**DESCRIPTION OF THE TASK**.
Among the lines below, take the one holding "Click thread icon", the one holding "This screenshot has height=204, width=271.", and all lines between them. Set them down exactly.

[EXERCISE MATERIALS — start]

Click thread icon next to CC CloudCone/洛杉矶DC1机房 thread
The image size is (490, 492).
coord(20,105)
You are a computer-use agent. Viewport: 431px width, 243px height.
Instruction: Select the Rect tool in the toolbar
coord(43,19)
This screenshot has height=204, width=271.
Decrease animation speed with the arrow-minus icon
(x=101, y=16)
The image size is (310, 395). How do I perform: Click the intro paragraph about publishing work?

[EXERCISE MATERIALS — finish]
[EXERCISE MATERIALS — start]

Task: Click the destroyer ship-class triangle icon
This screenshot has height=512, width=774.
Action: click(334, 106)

[EXERCISE MATERIALS — finish]
[EXERCISE MATERIALS — start]

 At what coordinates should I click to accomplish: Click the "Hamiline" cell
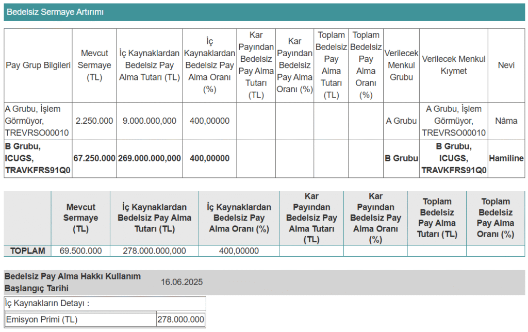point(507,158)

[EXERCISE MATERIALS — finish]

**TASK RESULT**.
Click thread icon next to CC CloudCone/洛杉矶DC1机房 thread
The image size is (490, 492).
coord(20,105)
You are a computer-use agent. Viewport: 431px width, 243px height.
Instruction: Select the Rect tool in the toolbar
coord(43,19)
This screenshot has height=204, width=271.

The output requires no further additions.